2. Failing to vet your tenants.
Whatever you do, do not trust people to be good tenants just because they seem friendly, they drink in the same pub as you, they are friends with your brother-in-law or any other reason.
You really need to vet your tenants carefully because a tenant who doesn’t pay will have a massive impact on your buy-to-let investment. Remember you still need to meet your monthly mortgage repayments, which could leave you severely out of pocket or worse, facing repossession.
Do a credit check on them, ask for bank statements, proof of income and even a reference from a previous landlord. If you are not sure how to do a thorough check, speak to a us at Martin and Co letting agents who will be able to source and vet prospective tenants for you.

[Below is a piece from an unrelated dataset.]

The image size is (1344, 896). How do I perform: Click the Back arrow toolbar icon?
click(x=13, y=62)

Of course, there are no guarantees, but you should at least find out as much as possible before signing someone up. And if you can afford it, consider a rental guarantee insurance policy such as the Martin and Co Promise that will cover your rent if your tenants don’t pay.
3. Neglecting the admin!
Buying-to-let can be profitable and for many landlords, an enjoyable way to earn a living. However, it comes with its fair share of red tape and if you neglect your admin and forget about the rules and regulations you could land yourself in serious hot water, or simply be wasting money.
You are liable to pay income tax on your rental income for example, but there are many acceptable exemptions and expenses, so you need to find the time to go through this, or take professional tax advice.

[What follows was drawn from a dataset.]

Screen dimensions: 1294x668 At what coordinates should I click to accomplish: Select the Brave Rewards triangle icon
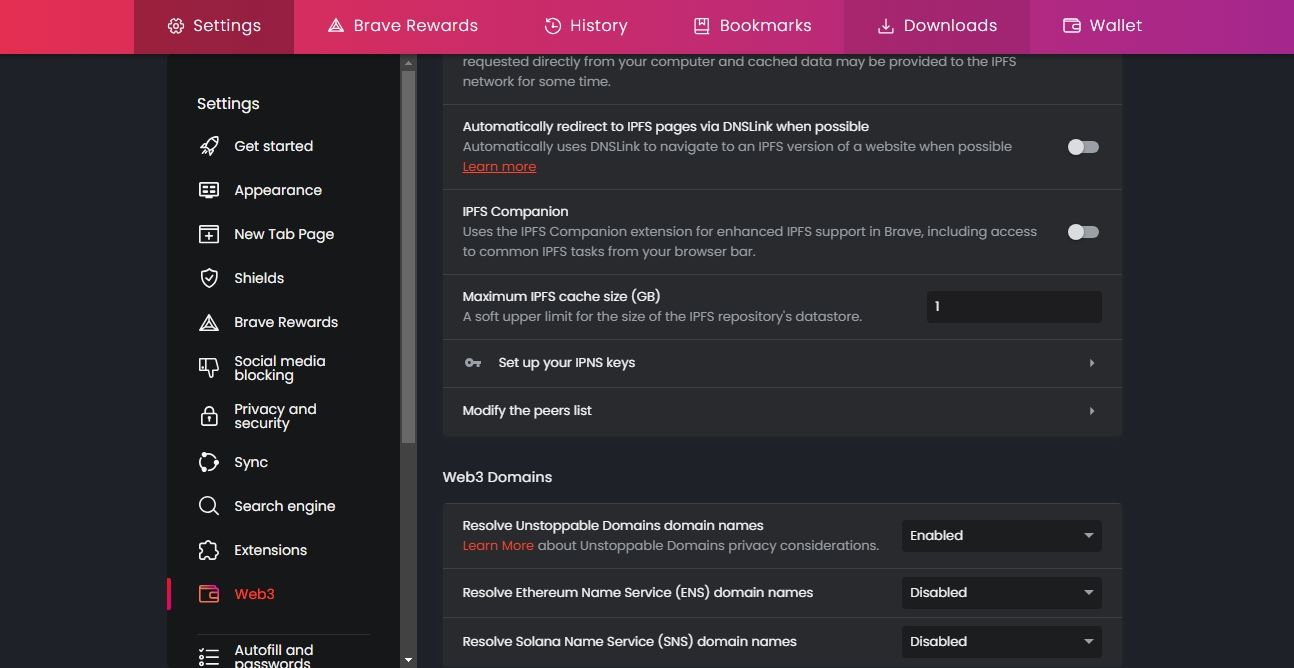point(209,321)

And there are other things you can’t ignore – from Houses in Multiple Occupation licences to gas, electric and fire safety standards, all the rules must all be adhered to, and the paperwork kept.
Yes it’s boring and time-consuming, but it is absolutely essential for success. Martin and Co letting agents in Sutton can make the process hassle free by doing most of the admin for you.
4. Living for the moment – not the future.
Life is currently sweet for lots of landlords, with rental demand sky high and average rental income up at £712 a month, £980 in Sutton.Those landlords lucky enough to be on super-low, long-term tacker rates or standard variable rates have seen their mortgage costs plummet and their rental income rise. The biggest mistake they can make is to take that excess income as profit now, because the good times won’t last forever. Not only will mortgage rates rise at some point, lenders are a lot more choosy about who they will accept for a new deal. So you might want to use any surplus income to overpay your mortgage and reduce your debt.
This will reduce your loan-to-value ratio, making you more appealing to other mortgage lenders. So when the time comes to switch you have somewhere to go and are not stuck paying a super-high, long-term rate you can’t escape from. Plan ahead now and future-proof your investment portfolio while you can.
5. Loyalty to your mortgage lender During the worst of the credit crunch the buy-to-let sector mortgage lenders
virtually shut up shop, with lenders folding left, right and centre and the number of deals being literally decimated. No wonder many landlords concluded that there were no remortgage opportunities out there. Any new buy-to-let deals on the market were only available to those with vast levels of equity and even then they were massively expensive. Why come off a low long-term rate for that? However, the market has changed massively in the past three years with new lenders, new deals and more relaxed criteria. It’s by no means back to its 2007 level (and probably never will be), but if you thought it wasn’t worth looking around for a new deal, think again, especially if you want to lock into a fixed rate to protect against future rate rises.
You get no rewards for loyalty to your lender, so don’t linger on your rate without at least reviewing your mortgage once a year.